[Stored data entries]
______
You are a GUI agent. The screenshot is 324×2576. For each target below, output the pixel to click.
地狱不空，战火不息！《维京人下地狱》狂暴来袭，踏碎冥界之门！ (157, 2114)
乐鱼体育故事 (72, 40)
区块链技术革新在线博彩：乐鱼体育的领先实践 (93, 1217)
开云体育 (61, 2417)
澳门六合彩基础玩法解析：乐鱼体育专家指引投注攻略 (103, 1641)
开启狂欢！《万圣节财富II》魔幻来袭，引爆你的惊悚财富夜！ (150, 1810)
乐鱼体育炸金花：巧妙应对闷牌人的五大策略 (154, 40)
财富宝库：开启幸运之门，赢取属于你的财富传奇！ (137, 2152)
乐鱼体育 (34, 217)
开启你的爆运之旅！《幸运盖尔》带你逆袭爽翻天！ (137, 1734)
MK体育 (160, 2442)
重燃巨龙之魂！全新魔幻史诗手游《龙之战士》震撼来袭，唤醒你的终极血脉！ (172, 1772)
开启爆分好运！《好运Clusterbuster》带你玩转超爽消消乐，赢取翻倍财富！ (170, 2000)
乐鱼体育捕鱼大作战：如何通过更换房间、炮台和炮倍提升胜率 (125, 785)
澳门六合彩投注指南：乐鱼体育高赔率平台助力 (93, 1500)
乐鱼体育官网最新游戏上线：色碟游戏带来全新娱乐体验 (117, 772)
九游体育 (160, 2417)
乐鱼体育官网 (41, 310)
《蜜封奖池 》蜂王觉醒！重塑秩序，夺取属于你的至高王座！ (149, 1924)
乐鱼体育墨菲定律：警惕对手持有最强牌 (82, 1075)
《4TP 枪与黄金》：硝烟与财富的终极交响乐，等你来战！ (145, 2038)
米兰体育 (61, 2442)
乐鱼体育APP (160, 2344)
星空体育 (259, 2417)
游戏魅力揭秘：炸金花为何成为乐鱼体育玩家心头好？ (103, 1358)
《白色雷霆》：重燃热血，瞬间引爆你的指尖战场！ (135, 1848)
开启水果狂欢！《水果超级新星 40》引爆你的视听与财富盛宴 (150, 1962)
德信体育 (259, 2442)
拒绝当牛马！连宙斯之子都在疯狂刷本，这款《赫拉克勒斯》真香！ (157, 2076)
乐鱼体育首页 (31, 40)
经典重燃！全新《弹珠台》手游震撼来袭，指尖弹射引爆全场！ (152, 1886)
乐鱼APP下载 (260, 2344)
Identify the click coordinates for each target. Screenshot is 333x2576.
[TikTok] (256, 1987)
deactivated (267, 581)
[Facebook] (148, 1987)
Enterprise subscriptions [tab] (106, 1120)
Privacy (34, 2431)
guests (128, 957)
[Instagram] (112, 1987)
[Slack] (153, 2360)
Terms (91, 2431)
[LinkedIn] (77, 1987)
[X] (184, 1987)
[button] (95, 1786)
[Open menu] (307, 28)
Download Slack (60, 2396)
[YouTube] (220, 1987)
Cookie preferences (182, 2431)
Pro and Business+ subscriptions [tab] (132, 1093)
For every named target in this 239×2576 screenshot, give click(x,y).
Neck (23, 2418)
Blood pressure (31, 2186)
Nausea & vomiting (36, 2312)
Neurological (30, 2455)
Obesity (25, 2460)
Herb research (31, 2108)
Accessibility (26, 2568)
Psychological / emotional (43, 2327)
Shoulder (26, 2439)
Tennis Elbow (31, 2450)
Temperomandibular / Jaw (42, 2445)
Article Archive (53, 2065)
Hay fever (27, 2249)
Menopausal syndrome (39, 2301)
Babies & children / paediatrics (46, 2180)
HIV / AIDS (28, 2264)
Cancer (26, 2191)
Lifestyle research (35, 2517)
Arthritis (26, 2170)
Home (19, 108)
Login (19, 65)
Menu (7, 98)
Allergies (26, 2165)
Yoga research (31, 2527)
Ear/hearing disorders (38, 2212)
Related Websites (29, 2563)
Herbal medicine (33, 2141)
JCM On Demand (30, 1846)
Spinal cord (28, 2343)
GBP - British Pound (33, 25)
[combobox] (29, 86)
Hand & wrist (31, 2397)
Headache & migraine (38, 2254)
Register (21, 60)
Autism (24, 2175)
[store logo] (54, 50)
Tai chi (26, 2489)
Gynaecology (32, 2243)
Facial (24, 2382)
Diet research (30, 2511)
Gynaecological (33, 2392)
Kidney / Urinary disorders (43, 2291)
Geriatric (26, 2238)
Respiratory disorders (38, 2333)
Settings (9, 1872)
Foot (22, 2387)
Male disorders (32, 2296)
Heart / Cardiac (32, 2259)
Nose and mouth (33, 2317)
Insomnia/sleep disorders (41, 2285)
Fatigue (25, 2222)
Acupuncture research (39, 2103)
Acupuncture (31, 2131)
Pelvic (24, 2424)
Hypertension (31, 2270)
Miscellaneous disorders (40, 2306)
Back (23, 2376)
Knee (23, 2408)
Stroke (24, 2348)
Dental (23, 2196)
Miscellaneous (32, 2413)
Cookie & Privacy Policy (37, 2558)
______
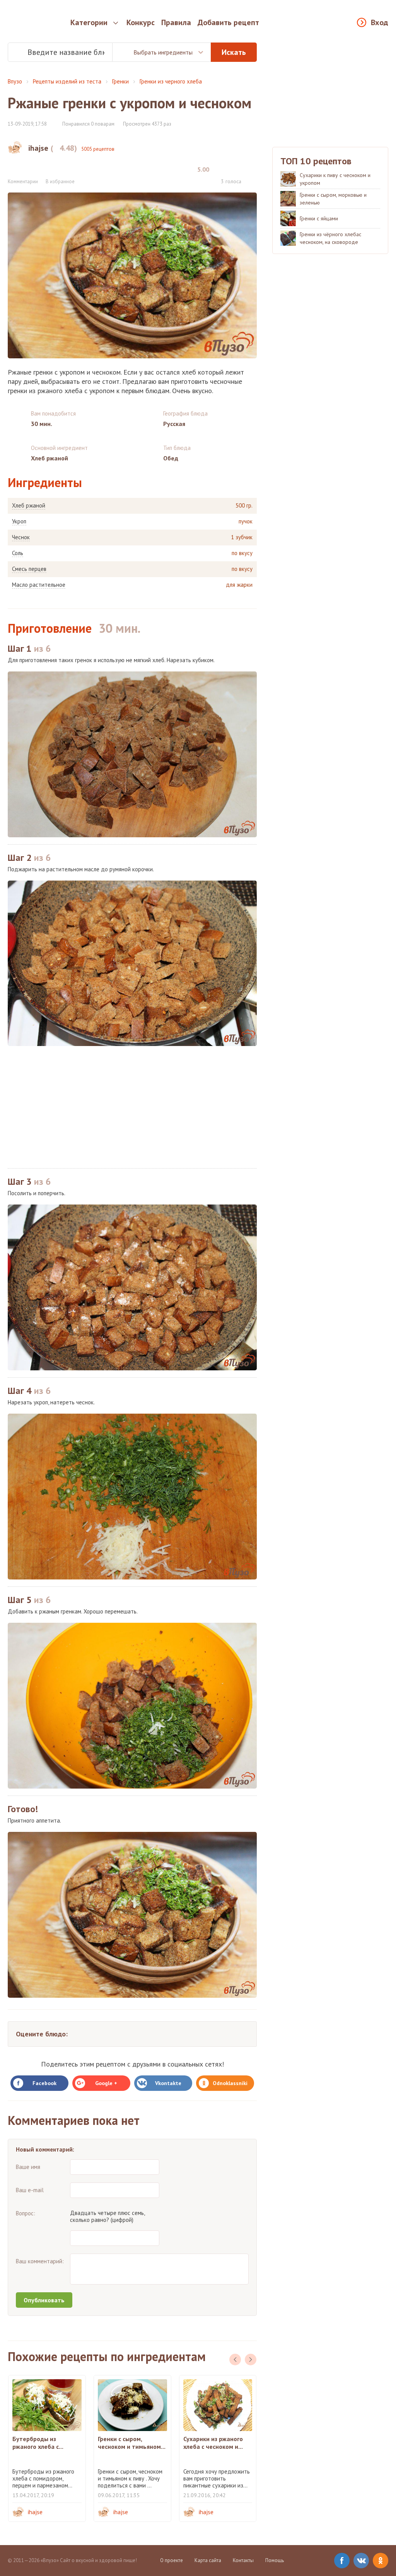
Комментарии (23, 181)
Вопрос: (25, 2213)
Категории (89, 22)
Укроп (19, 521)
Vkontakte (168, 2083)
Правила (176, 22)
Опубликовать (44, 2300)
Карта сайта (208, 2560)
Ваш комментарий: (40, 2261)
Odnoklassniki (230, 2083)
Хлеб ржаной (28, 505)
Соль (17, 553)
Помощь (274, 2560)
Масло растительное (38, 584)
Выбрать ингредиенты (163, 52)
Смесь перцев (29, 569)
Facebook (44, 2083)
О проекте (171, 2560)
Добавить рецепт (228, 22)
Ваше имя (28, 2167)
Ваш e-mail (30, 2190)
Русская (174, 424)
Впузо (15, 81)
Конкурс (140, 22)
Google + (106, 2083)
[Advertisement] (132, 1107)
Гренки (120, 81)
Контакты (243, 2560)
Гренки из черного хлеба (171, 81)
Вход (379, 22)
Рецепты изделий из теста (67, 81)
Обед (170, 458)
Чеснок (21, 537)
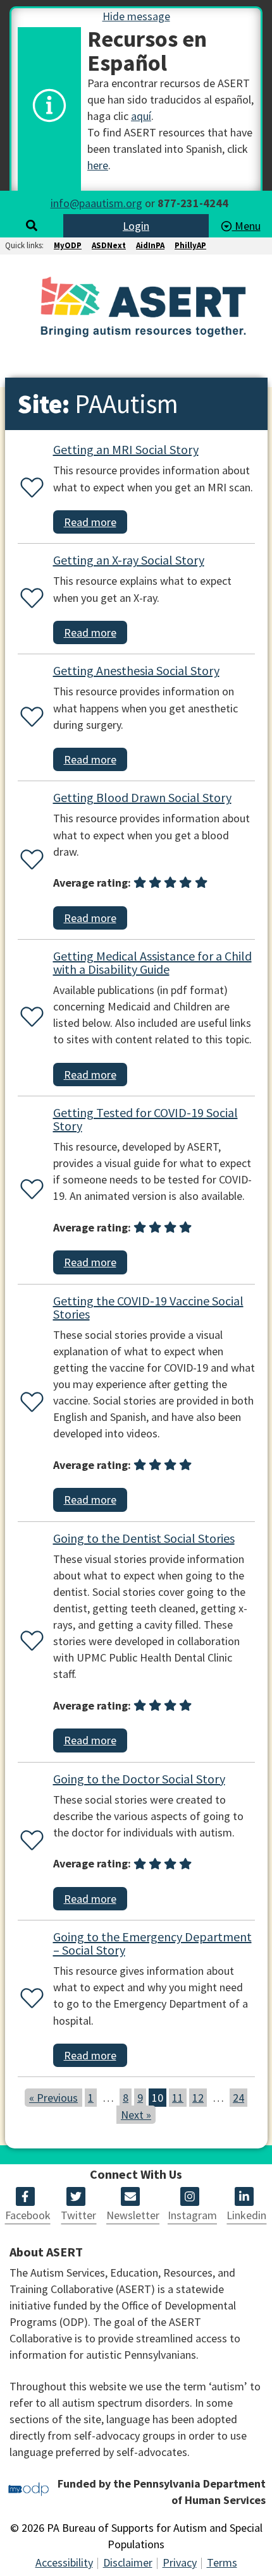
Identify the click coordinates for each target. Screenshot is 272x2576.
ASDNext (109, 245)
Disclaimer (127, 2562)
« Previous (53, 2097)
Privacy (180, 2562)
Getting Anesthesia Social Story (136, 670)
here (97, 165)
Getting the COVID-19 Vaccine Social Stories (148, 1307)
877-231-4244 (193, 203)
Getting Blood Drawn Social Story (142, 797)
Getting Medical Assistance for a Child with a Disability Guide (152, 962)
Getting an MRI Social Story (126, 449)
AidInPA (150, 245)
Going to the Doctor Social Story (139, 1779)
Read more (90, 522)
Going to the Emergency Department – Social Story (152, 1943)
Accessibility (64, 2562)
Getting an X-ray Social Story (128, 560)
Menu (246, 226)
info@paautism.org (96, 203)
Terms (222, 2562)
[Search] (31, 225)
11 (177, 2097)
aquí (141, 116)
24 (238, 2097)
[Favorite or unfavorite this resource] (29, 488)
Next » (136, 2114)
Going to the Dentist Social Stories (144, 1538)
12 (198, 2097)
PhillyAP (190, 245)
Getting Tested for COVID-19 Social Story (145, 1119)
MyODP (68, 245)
______
**Work instructions:**
Only the lines above starting at the line that holds "Arthritis (26, 2170)" and ending at the line that holds "Nose and mouth (33, 2317)" are to be repeated, exactly and in full.

**Solution:**
Arthritis (26, 2170)
Home (19, 108)
Login (19, 65)
Menu (7, 98)
Allergies (26, 2165)
Yoga research (31, 2527)
Ear/hearing disorders (38, 2212)
Related Websites (29, 2563)
Herbal medicine (33, 2141)
JCM On Demand (30, 1846)
Spinal cord (28, 2343)
GBP - British Pound (33, 25)
[combobox] (29, 86)
Hand & wrist (31, 2397)
Headache & migraine (38, 2254)
Register (21, 60)
Autism (24, 2175)
[store logo] (54, 50)
Tai chi (26, 2489)
Gynaecology (32, 2243)
Facial (24, 2382)
Diet research (30, 2511)
Gynaecological (33, 2392)
Kidney / Urinary disorders (43, 2291)
Geriatric (26, 2238)
Respiratory disorders (38, 2333)
Settings (9, 1872)
Foot (22, 2387)
Male disorders (32, 2296)
Heart / Cardiac (32, 2259)
Nose and mouth (33, 2317)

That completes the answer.